Ficamos os dois quietos durante algum tempo, mas aquela situação estava ficando perigosa: minha mãe estava em casa e podia bater na porta a qualquer momento. Eu ia falar isso, falar que era melhor levantarmos e nos vestirmos e ir cada um cuidar da sua vida e fingir que nada daquilo acontecera – aquilo o que?, não acontecera nada... – quando de repente ele disse, bem baixinho, no meu ouvido.
-- Eu te amo.
Demorei um pouco para pensar em algo pra dizer.

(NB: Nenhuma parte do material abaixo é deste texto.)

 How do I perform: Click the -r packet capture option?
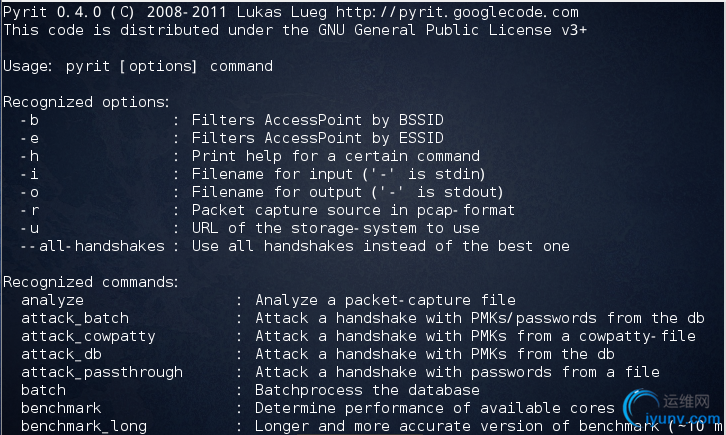(30, 211)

-- Eu... Eu... – senti que estava tremendo – Eu também... Eu também te amo.
A frase final saiu com relativa facilidade. Pude sentir o quanto o coração dele acelerou com o que eu dissera.
-- Fica comigo.
-- Eu estou com você.
-- Fica sempre comigo. – ele olhou para mim, e me fez olhar para ele – Quer namorar comigo?
-- A gente não pode. Você é meu primo.
-- E daí?
-- A gente se conhece desde que eu nasci. Você mora aqui. Mamãe vai ter um treco se souber.

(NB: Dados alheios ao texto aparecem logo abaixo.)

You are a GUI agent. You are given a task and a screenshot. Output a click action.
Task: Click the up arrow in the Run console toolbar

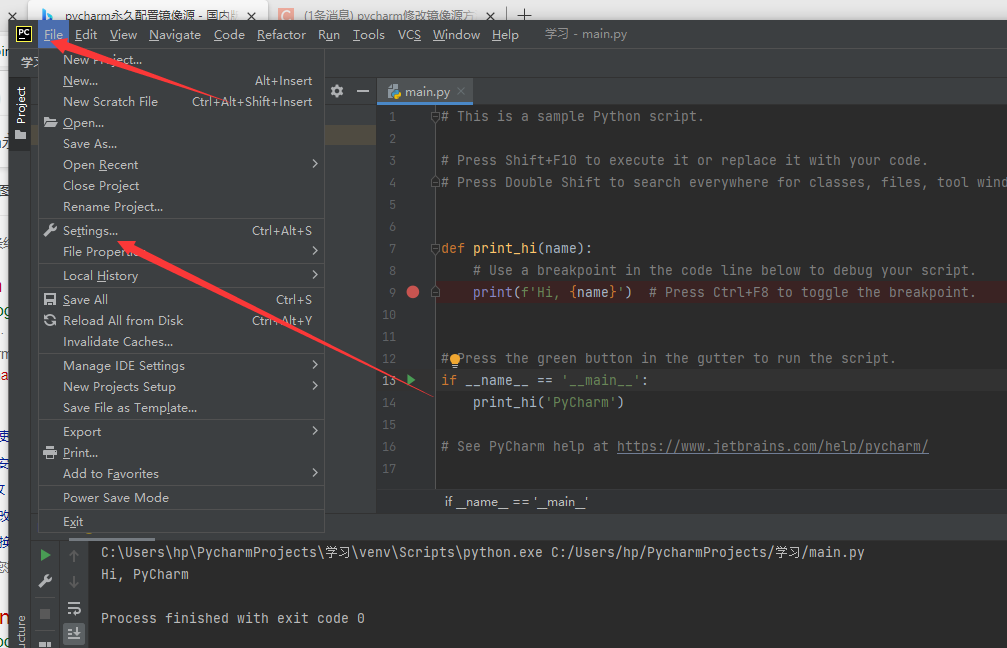[74, 555]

-- Ela vai acabar aceitando.
-- E tem... O...
Não consegui dizer o nome, mas ele sabia muito bem de quem eu estava falando.
-- Você não ama ele. Você sabe que não ama. Sou eu quem você quer, é comigo que você tem que ficar. Você sabe disso.
-- Me dá um tempo. Por favor.
-- Eu vou ficar aqui mais uma semana, esperando você se decidir. Se no final você quiser ficar comigo, eu fico. Se você preferir o Bono, eu vou embora.
-- Mas isso não é justo! Você não pode ir embora, depois do que aconteceu hoje!
-- E você acha justo que depois do que aconteceu hoje, você aja comigo como se nada tivesse acontecido e continue com o Bono?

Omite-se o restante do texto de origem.